Oh man! I am so excited to be back! Our host had too many sites on their server, which is why our page was taking so long to load. So for one week the site was locked, and we couldn’t make any changes, but it was still viewable. Then we had to spend another week with the site being 100% down. It was awful and I was itching all week to work on the site.
But now the site is back up, and everyone can see our new link buttons on the side, and our big ass blog directory! But first let me share this super easy recipe.
This recipe I’ve been holding on to for awhile now. It just seemed a little boring. I mean sloppy joes? With lentils? I mean don’t all vegans know about this? Surely?! Well, I gave some leftovers to my husband for work and everyone at his work commented on how clever it was. Sometimes when you are drenched in a subculture, you forget what is or isn’t common.
So even though this dish isn’t something uncommon with vegan blogs, I think it can still reach others to give inspiration. The recipe is also really non-vegan friendly- meaning if you are a non-vegan and you making something for your vegan guests, this is a great option. Quinoa and lentils are pretty frequently used in recipes, and the only “hard” work is reading the buns ingredients to make sure there aren’t any eggs or milk in them (which milk is often added to pre-made breads!) I used sprouted buns, but they taste best with the cheap fluffy white buns.
Steam up some veggies on the side and pour an awesome vegan beer. Which reminds me, did you know that not all beers are vegan? Not everyone knows that. It is the filtering process that makes beers non-vegan. Occasionally you will find brews with honey, milk or even oysters (which I tried back in the day, and it is really yummy).
But since the US government goes to great length to make alcohol look far from food (which was probably good back in the day) ingredients are not required to be listed. In a day and age where allergies are rampant, they really should list them.

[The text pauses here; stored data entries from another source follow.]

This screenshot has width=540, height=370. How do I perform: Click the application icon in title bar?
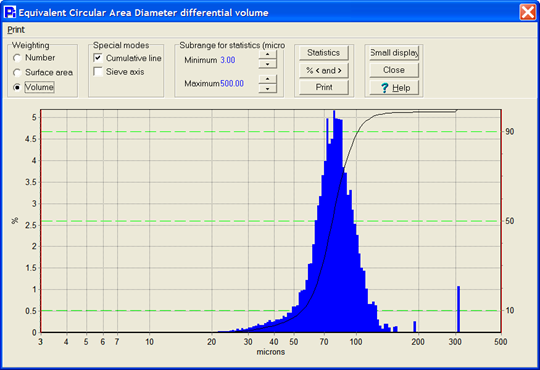click(10, 12)
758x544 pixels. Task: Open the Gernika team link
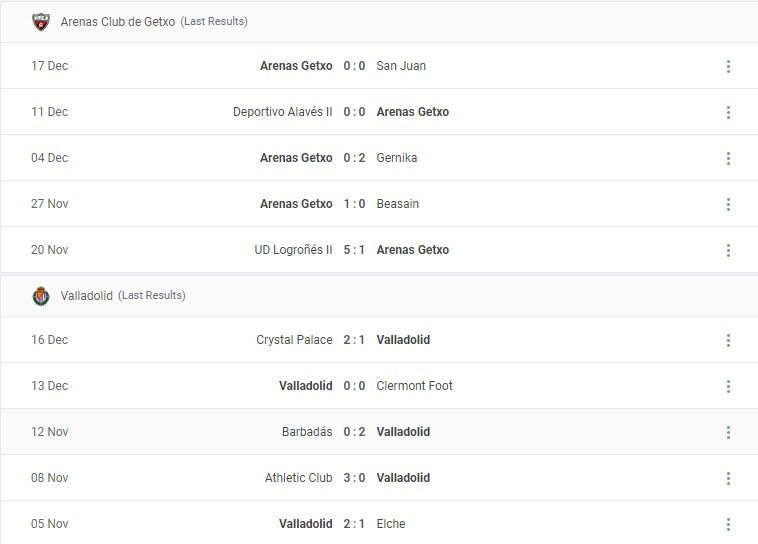[396, 158]
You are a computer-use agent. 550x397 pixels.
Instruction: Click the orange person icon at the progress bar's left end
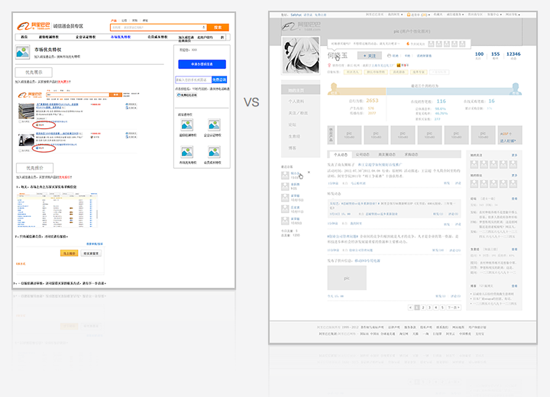pyautogui.click(x=334, y=88)
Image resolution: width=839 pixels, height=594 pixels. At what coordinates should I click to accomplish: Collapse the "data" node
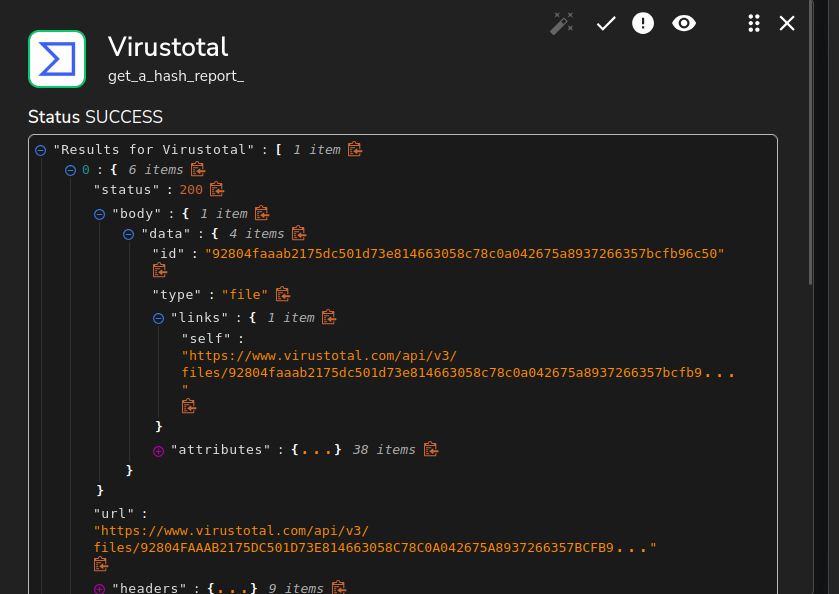click(x=130, y=234)
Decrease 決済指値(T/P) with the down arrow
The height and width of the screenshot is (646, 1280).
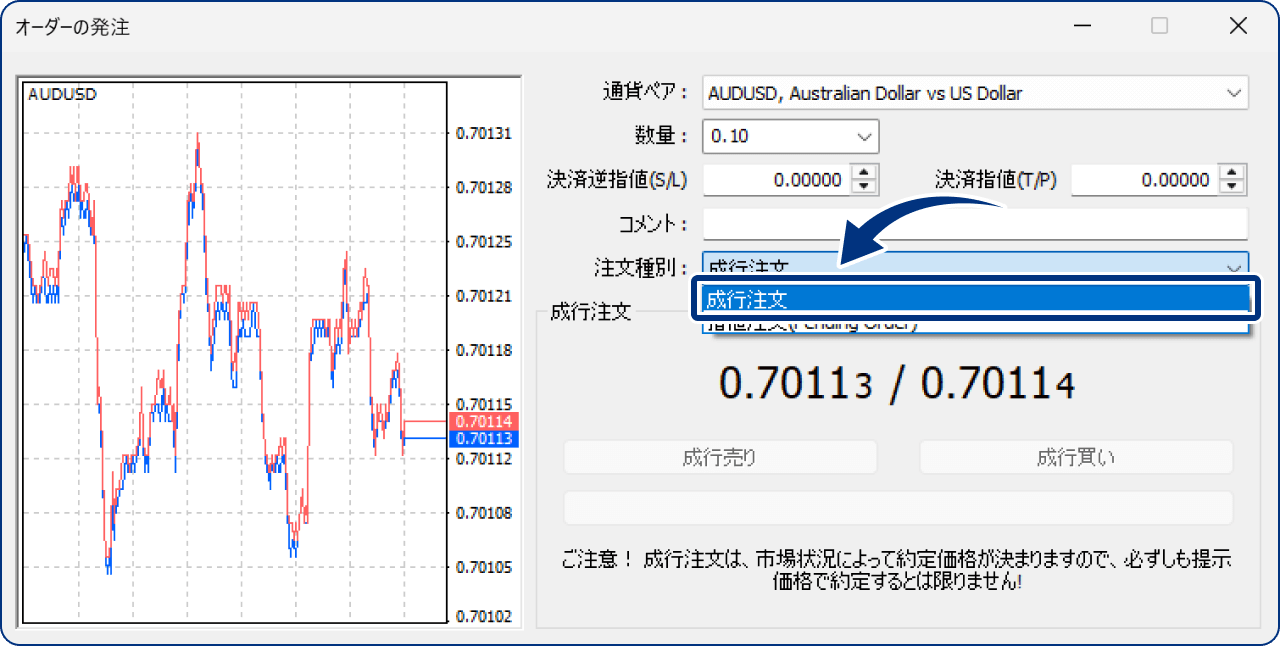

But for now, you can search Barnivore for vegan drinks.
- 1 cup quinoa
- 3 cups vegetable broth or water (divided into 1 1/2 cups)
- 2 tbsp olive oil
- 6 oz tomato paste
- 4 medium tomatos (about 1 3/4 lb)
- 1 tsp salt
- 1 tsp basil
- 1 tsp oregano
- 1/2 tsp paprika
- 2 tsp chili powder (mild)
- 1 md onion - chopped
- 1 md green bell peper - chopped
- 1 lg carrot - chopped
- 1/2 cup red lentils
- buns and rolls of your choice
1You want to cook 1 cup of dry quinoa (yielding 3 cups total). In a pot boil 1 1/2 cups of broth or water in a 2 to 3 quart pot. Once the water is boiling, add the cup of quinoa and top with lid. Turn the heat low, to a simmer, and cook for 15 minutes. Once the 15 minutes are up, turn off the heat and leave the lid on until ready. 2While the quinoa is cooking prep the sauce. In a blender add the remaining 1 1/2 cups of broth or water, olive oil, tomato paste, tomatoes, salt, basil, oregano, paprika, and chili powder. Blend until smooth. Set aside. 3Chop veggies, keeping the onions separate from the pepper and carrots. Measure out the red lentils and keep to the side. Once the sauce is started, you want the lentils ready to go. 4Heat a large pot (4 quarts) with a drizzle of olive oil. Add the onion and saute until translucent, about 5 minutes. Add the pepper and carrot and saute for 3 minutes. 5Pour the sauce you made in the blender into the pot and saute for 3 extra minutes. Don't leave the pot, constantly stirring to make sure the sauce doesn't splatter. 6Stir in the lentils and quinoa and cover. Once the dish is boiling, turn the heat low and simmer for 30 minutes. Once the 30 minutes is up, fill your favorite roll up and enjoy.